According to United States Attorney Booth Goodwin, Dr. Fernando Gonzales-Ramos, 47, pleaded guilty in federal court today, April 23, to conspiracy to distribute controlled substances without a legitimate medical purpose. Gonzales-Ramos was charged earlier this month in a legal filing known as an information.
“Dr. Gonzales-Ramos wasn’t operating a doctor’s office, he was running a drug den,” U.S. Attorney Goodwin said. “His so-called office had no exam table, no running water, and not even so much as a stethoscope. For thousands of dollars in cash, he was pumping out prescriptions for thousands of units of powerful narcotics.”
Gonzales-Ramos traveled from El Paso, Texas to Logan every three months to illegally dispense prescription painkillers from a Logan County office. Gonzales-Ramos also hired a commercial security guard who was armed with a firearm to protect his makeshift Logan County doctor’s office.
On March 2, 2013, an individual cooperating with the FBI entered the building that the defendant used as an office and paid $450 cash in exchange for a prescription for the painkiller hydrocodone. Prior to obtaining the prescription, the cooperating individual had not been examined or questioned by anyone. The cooperating individual obtained the prescription from Gonzales-Ramos’s office in less than three minutes.

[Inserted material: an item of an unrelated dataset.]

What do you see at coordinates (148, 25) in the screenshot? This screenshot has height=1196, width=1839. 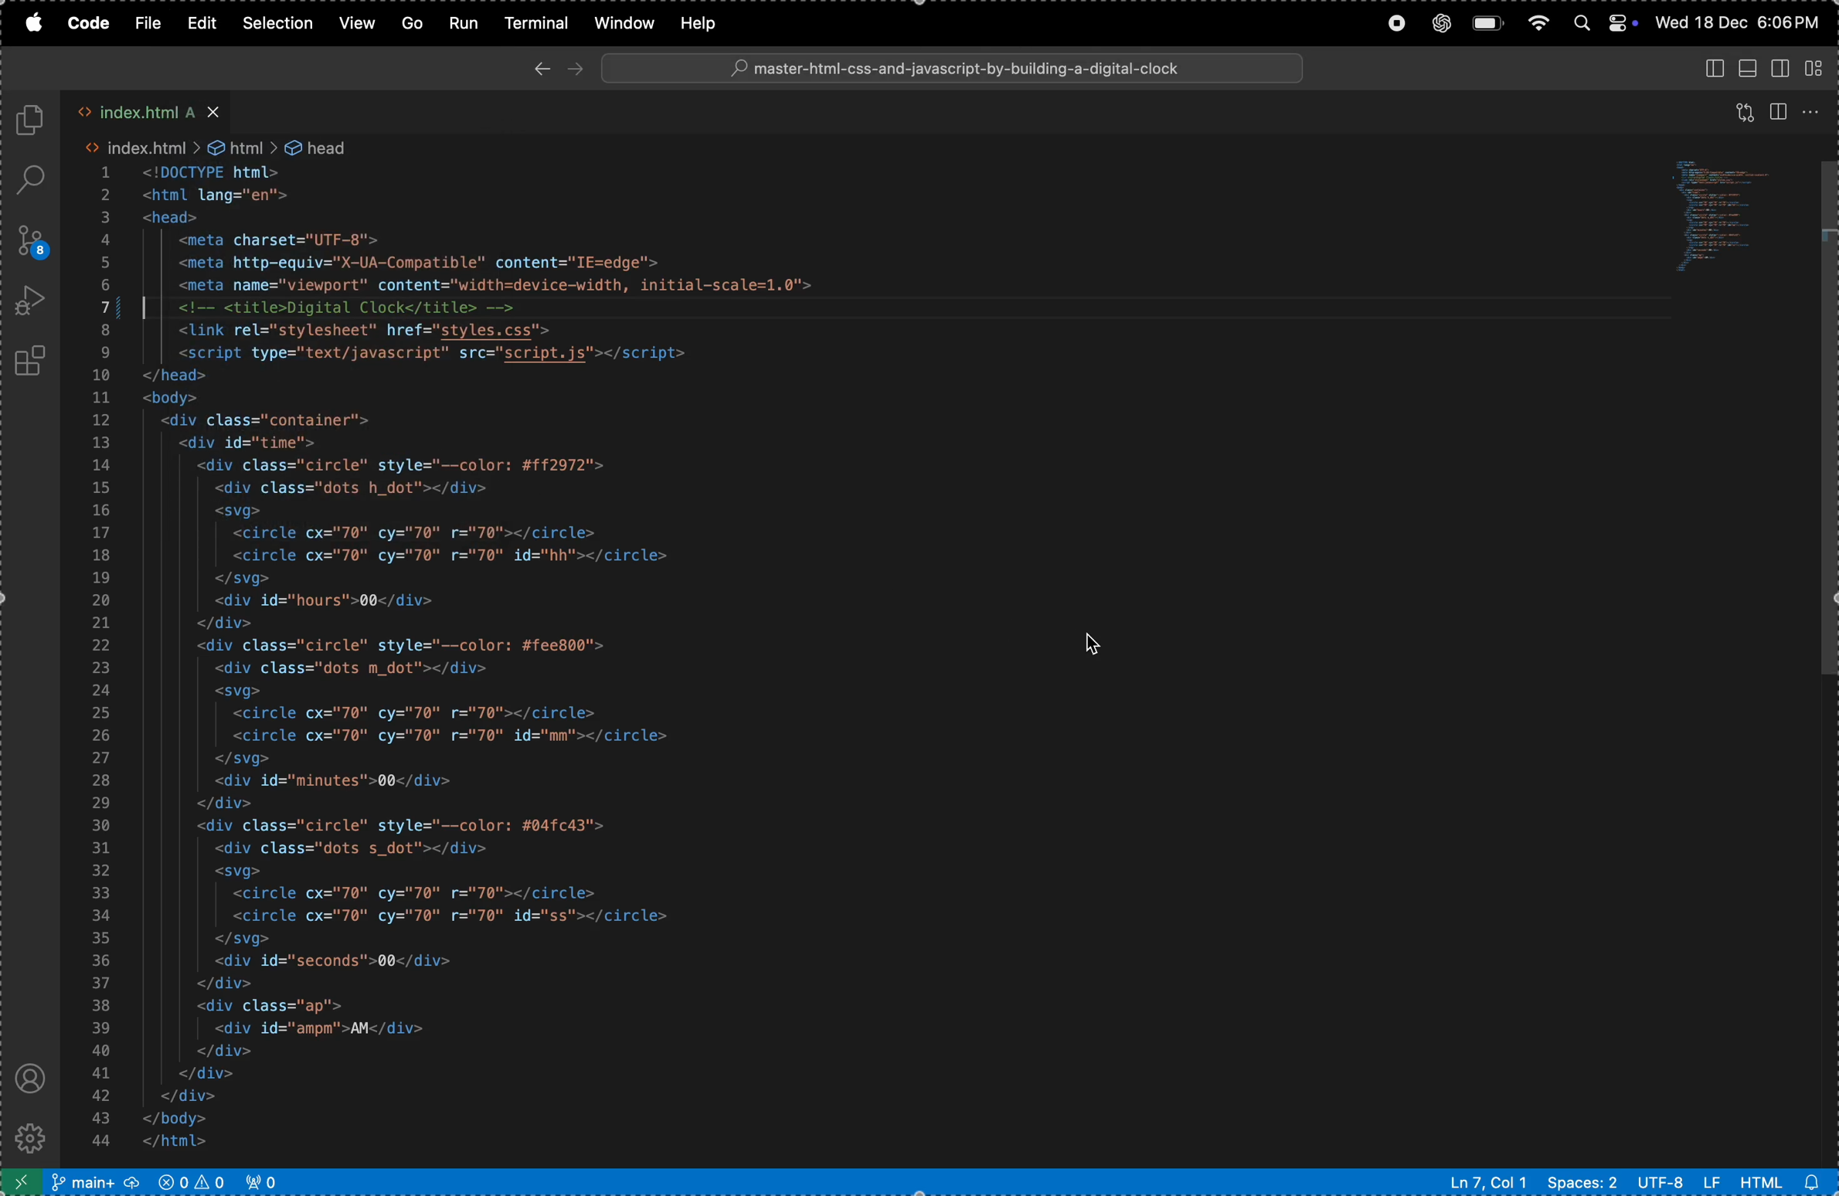 I see `file` at bounding box center [148, 25].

On March 3, 2013, law enforcement agents executed a search warrant on the building located at 2130 Old Logan Road in Logan. During the execution of the warrant, agents found several individuals waiting inside to get written prescriptions for controlled substances from Gonzales-Ramos.
From September 2011 through March 3, 2013, Gonzales-Ramos ran a cash-only business at the Logan County office where he charged patients $450 for Schedule III controlled substance prescriptions and $500 for Schedule II controlled substance prescriptions. After collecting the cash payments, Gonzales-Ramos directed a known associate to make cash deposits into his personal bank accounts.
Gonzales-Ramos faces a minimum of 57 months and up to 71 months in prison when he is sentenced on August 14, 2013 by U.S. District Judge John T. Copenhaver, Jr.
As part of his plea agreement, Gonzales-Ramos has agreed to surrender his Drug Enforcement Administration Certificate of Registration.
The investigation was conducted by the FBI, the U.S. 119 Drug Task Force, the West Virginia State Police, and the Logan County Sheriff’s Department.